*Il tuo compito*
Metti in una tabella Markdown con le colonne "Numero" e "Riga dei dati" le righe dei dati che vanno da quella che contiene "You are a computer-use" fino alla fine, inclusa quella di partenza. Salta le righe vuote e lascia fuori le immagini.

(Righe di un insieme di dati)
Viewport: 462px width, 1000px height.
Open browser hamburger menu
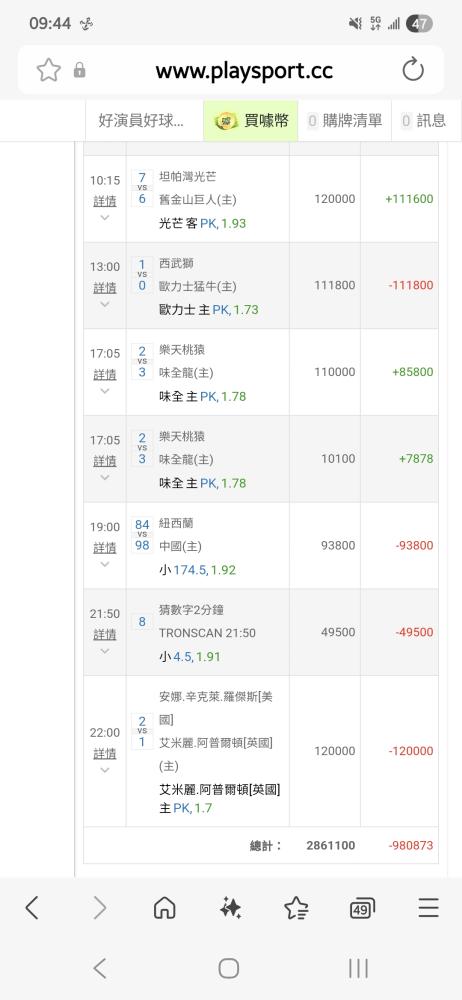[429, 908]
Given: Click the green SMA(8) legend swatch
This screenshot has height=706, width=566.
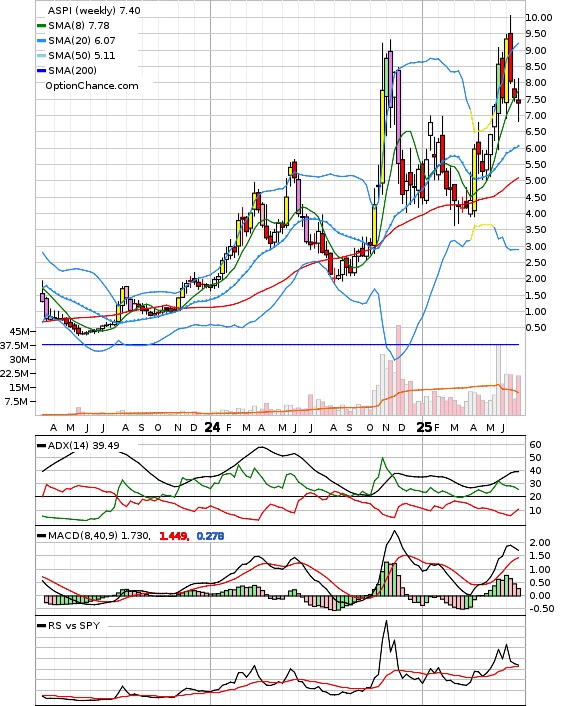Looking at the screenshot, I should tap(41, 26).
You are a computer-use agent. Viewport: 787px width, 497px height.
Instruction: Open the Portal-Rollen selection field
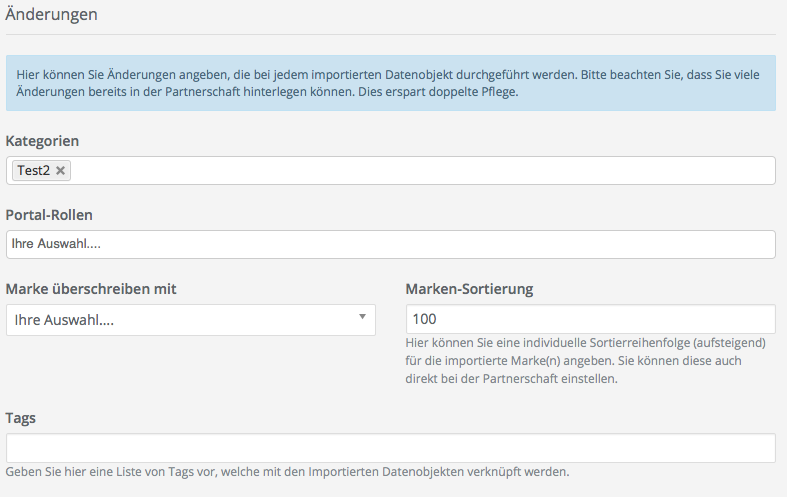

*Risposta al compito*
| Numero | Riga dei dati |
|---|---|
| 1 | You are a computer-use agent. Viewport: 787px width, 497px height. |
| 2 | Instruction: Open the Portal-Rollen selection field |